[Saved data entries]
--------------------------------------------------
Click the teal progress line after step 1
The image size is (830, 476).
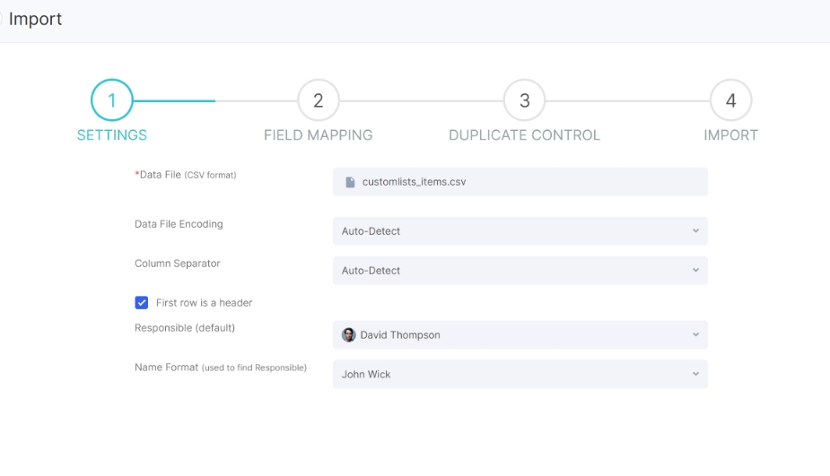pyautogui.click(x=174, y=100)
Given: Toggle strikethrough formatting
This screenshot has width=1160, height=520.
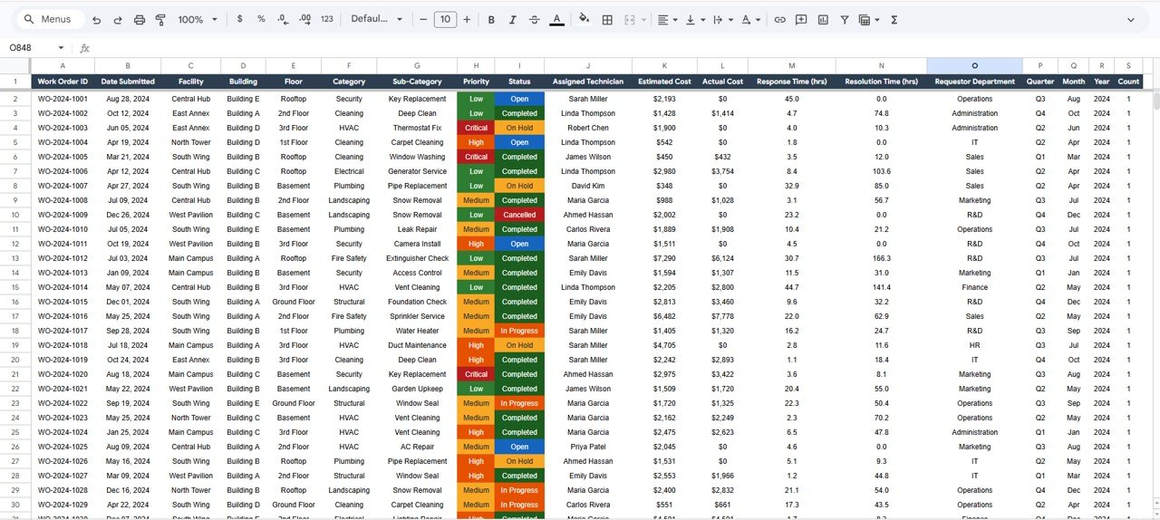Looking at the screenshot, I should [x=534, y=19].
--------------------------------------------------
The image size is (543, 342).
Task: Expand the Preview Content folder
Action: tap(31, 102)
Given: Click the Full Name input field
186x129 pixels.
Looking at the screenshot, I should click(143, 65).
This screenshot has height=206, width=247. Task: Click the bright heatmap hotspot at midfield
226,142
--------------------------------------------------
◆ **EXERCISE DESCRIPTION**: Please copy the data from the line that has "Click the teal progress line after step 1" through the line that has "Looking at the screenshot, I should [x=534, y=19].", swapping "strikethrough" for "underline" and keeping everything else the same. Leave the pictures out.

◆ **SOLUTION TO THIS EXERCISE**:
Click the teal progress line after step 1
The image size is (830, 476).
pyautogui.click(x=174, y=100)
Given: Toggle underline formatting
This screenshot has width=1160, height=520.
Looking at the screenshot, I should [x=534, y=19].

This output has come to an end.